Jernej Jevšenak, Sašo Džeroski, Saša Zavadlav, Tom Levanič
Tree-Ring Research 74 (2), 210-224, (1 July 2018) https://doi.org/10.3959/1536-1098-74.2.210
KEYWORDS: multiple linear regression, machine learning, Random Forests, bagging, model trees, artificial neural networks, dendroclimatology
Machine learning (ML) is a widely unexplored field in dendroclimatology, but it is a powerful tool that might improve the accuracy of climate reconstructions. In this paper, different ML algorithms are compared to climate reconstruction from tree-ring proxies. The algorithms considered are multiple linear regression (MLR), artificial neural networks (ANN), model trees (MT), bagging of model trees (BMT), and random forests of regression trees (RF).
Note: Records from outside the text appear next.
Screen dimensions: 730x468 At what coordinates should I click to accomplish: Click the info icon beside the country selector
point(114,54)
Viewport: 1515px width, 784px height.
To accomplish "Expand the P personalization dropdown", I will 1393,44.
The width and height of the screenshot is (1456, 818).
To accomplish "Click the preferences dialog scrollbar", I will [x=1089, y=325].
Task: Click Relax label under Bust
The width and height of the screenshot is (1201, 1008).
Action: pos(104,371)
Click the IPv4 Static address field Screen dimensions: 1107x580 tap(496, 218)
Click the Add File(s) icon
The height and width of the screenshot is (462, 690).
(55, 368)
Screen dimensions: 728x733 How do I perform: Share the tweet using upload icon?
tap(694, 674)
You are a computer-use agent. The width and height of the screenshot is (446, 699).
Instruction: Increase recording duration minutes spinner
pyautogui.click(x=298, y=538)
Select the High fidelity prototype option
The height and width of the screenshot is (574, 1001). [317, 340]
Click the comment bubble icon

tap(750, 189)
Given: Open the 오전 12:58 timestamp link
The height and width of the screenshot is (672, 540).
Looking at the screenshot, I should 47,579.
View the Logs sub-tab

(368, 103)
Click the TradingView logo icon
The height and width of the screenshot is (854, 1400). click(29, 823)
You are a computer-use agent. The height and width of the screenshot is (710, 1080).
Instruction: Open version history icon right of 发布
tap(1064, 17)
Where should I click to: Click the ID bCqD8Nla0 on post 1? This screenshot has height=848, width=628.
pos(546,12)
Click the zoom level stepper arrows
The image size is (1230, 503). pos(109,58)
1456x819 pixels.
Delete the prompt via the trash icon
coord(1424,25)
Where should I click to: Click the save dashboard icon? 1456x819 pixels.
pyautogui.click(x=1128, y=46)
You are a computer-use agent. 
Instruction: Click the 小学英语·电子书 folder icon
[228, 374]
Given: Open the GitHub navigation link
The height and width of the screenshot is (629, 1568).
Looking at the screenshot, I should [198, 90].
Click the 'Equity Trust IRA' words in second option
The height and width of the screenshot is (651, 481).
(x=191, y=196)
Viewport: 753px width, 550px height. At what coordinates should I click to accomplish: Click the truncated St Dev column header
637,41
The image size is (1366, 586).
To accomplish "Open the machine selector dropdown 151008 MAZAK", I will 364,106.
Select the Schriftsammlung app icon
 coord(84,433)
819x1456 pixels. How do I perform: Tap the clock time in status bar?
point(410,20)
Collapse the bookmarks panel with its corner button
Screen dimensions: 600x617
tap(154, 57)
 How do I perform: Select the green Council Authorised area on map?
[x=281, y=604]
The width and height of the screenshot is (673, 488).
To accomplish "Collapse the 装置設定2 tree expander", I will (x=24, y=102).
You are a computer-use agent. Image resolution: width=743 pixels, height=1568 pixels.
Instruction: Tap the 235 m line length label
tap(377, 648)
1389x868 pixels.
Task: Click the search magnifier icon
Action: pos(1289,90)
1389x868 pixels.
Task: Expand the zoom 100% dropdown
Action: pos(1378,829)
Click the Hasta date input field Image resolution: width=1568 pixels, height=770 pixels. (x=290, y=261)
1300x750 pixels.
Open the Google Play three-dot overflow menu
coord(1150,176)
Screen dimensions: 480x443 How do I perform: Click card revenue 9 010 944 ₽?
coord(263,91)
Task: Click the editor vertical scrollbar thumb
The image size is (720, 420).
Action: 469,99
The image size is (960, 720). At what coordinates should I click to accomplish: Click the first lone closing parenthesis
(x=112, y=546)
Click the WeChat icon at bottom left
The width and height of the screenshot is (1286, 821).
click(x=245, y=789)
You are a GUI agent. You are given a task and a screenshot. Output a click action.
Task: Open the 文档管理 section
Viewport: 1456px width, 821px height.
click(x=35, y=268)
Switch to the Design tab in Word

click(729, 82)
April-May mean temperature at a Quercus robur stand in Slovenia is predicted with mean vessel area (MVA, correlation coefficient with April-May mean temperature, r = 0.70, p < 0.001) and earlywood width (EW, r = –0.28, p < 0.05). Similarly, June-August mean temperature is predicted with stable carbon isotope (δ13C, r = 0.72, p < 0.001), stable oxygen isotope (δ18O, r = 0.32, p < 0.05) and tree-ring width (TRW, r = 0.11, p > 0.05 (ns)) chronologies. The predictive performance of ML algorithms was estimated by 3-fold cross-validation repeated 100 times. In both spring and summer temperature models, BMT performed best respectively in 62% and 52% of the 100 repetitions. The second-best method was ANN. Although BMT gave the best validation results, the differences in the models’ performances were minor. We therefore recommend always comparing different ML regression techniques and selecting the optimal one for applications in dendroclimatology.